I do want to make a couple of special thank yous for some people who provided special support to me and my family over these past weeks. First of all, Rev. John McIntosh has been not just a pastor to me and my family, but is now a friend and clergy-colleague to my wife and I. He was selflessly willing to take time away from a very important Clergy Covenant Session in order to sit with my family the day of my surgery and provide pastoral support and friendship to my family in one of our greatest moments of need. Rev. Stephanie Lendt is one of the pastors at Bob and June’s (my in-laws) church and, she too, made herself available throughout the day in order to provide support to the Berry family as they waited through that very tough day.
Now there are many other friends, colleagues, and family who stopped in, including my District Superintedent, Leah Pogemiller; directing pastor, Rev. Dr. Ray Owens and his wife; and Greg Weeks the Sr. Pastor of Manchester UMC. There were many people who came by during those next few days, but there was one group who really went above and beyond and I must name them especially. Upon hearing of my ordeal and finding out that I was at Barnes-Jewish in Saint Louis, Rev. Ed Hoke, Rev. Dr. Victor Long, and Rev. Jim Barnett rushed from Dallas, TX. Yes, that is right: Dallas! to be at my bedside (it is unclear, they may have been on their ‘way through,’ but let’s make sure to make them sound SUPER heroic). Upon hearing of my compromised state, Ed, Victor and Jim jumped into the car and sped through the South until they landed at my door.
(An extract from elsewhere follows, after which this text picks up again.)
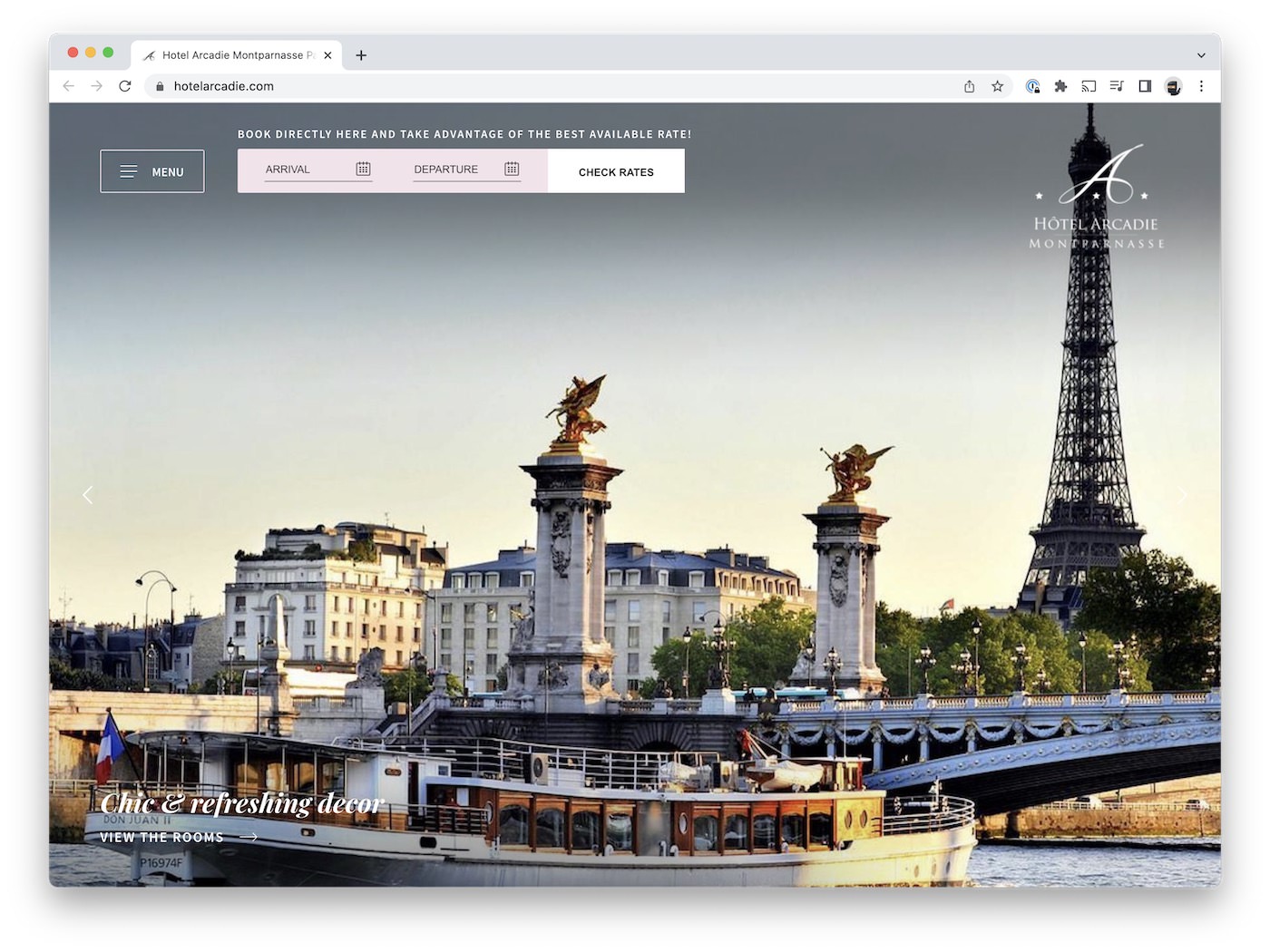Click the departure date calendar icon
Image resolution: width=1270 pixels, height=952 pixels.
click(x=512, y=169)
Ladies and Gentlemen: That is love, that is friendship. (That is also probably a load of crap, but I’ll leave that for you to investigate)
|I was high on narcotics at the time, but this is what Ed, Jim & Victor
looked like when they showed up at Barnes Jewish!
This has been a crazy few weeks and I’m sure you are wondering if I’ll soon be done rambling about it. In part, that’s why I’m trying to get this all out of the way with one massive “update,” but you also need to understand that these past weeks have had such an impact: positive in many ways, that you are still sure to hear much more about my weeks of sickness and God’s triumph in my renewed health. On the one hand: I’m sorry and I hope I don’t wear you out. On the other hand: sit down, shut up and read about my experience. I had a brain tumor so I get to be verbose!
For now, goodnight. I’ve eaten the last of the Oreo cookies and the milk is nearly depleted (Bob, I know how you like it when just one thing is left in a package, so I left the very last oreo cookie just for you).